[[ Supplied data, beginning ]]

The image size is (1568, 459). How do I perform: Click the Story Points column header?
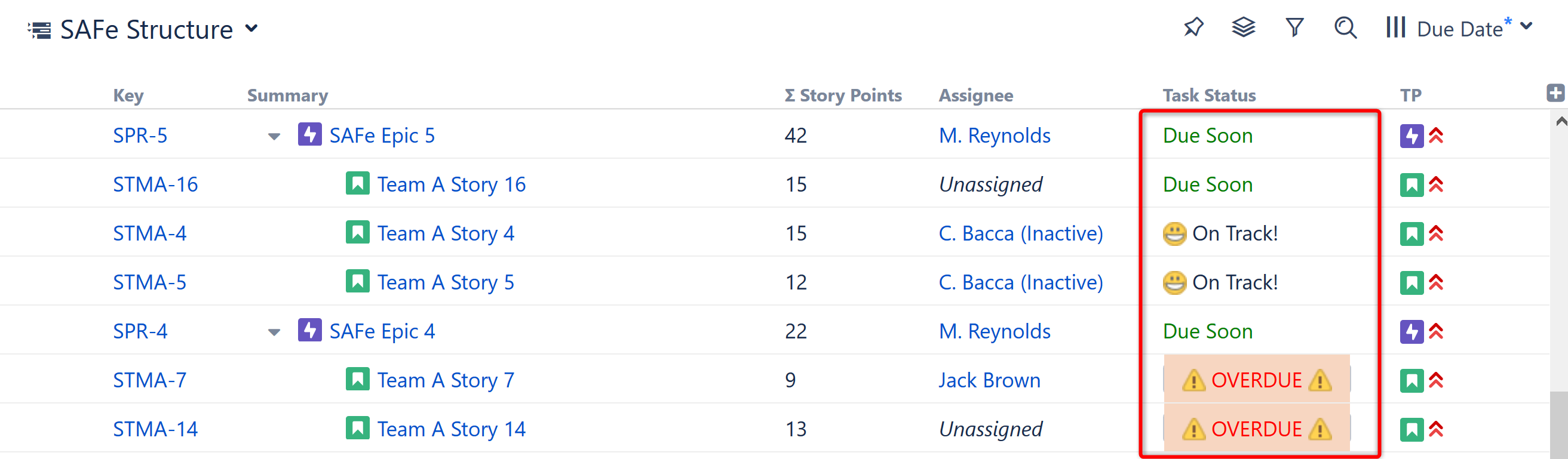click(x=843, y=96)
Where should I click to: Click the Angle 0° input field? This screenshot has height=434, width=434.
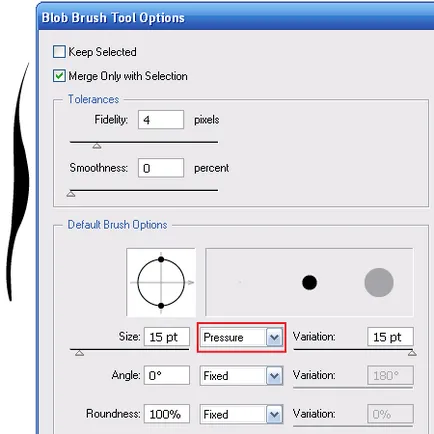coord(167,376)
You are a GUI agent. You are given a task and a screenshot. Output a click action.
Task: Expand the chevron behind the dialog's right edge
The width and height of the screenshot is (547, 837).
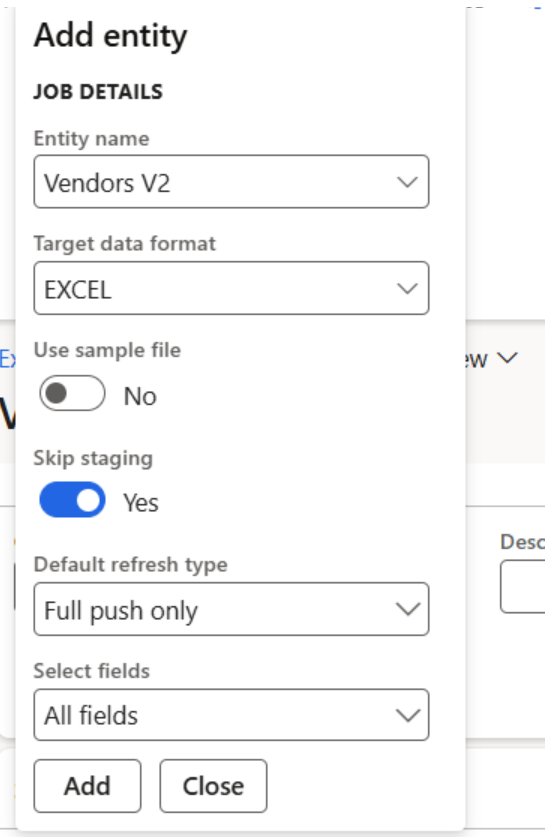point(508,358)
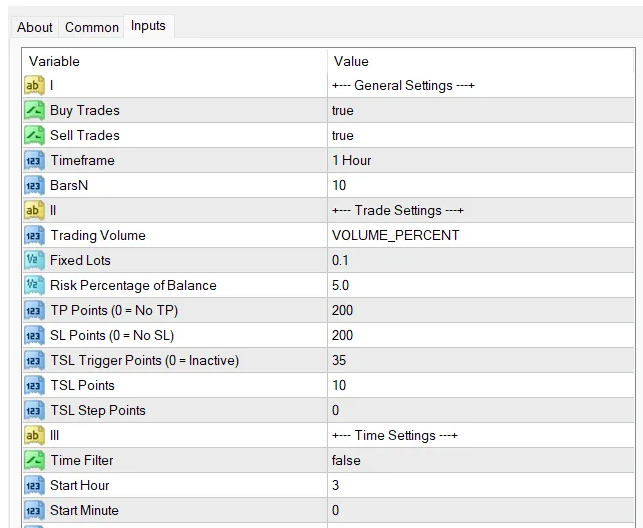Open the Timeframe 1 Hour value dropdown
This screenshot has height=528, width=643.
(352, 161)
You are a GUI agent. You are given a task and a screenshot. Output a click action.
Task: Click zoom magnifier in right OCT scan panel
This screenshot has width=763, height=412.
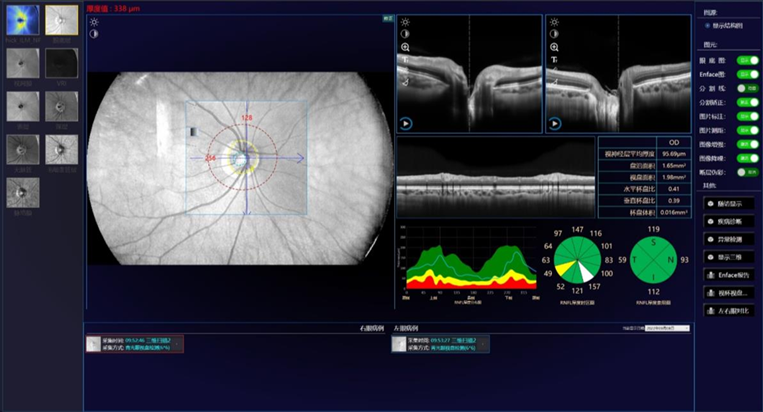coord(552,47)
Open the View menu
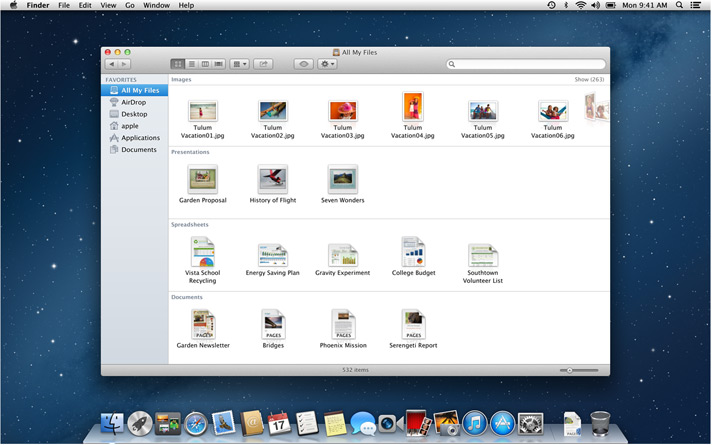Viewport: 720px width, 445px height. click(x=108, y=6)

[[ Supplied data, end ]]
[[ Supplied data, beginning ]]

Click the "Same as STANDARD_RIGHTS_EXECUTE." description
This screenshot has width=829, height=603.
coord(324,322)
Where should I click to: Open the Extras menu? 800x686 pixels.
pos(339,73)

[[ Supplied data, end ]]

> _Action item_:
A clean copy is needed of the lines above from the one with "The image size" up to and including the one with "Task: Expand the". Please set it down exactly, with no pictures.

> _Answer box_:
The image size is (1568, 459). How do I perform: Click the Story Points column header?
click(x=843, y=96)
Where should I click to: Click the Angle 0° input field? This screenshot has height=434, width=434.
coord(167,376)
You are a GUI agent. You are given a task and a screenshot. Output a click action.
Task: Expand the chevron behind the dialog's right edge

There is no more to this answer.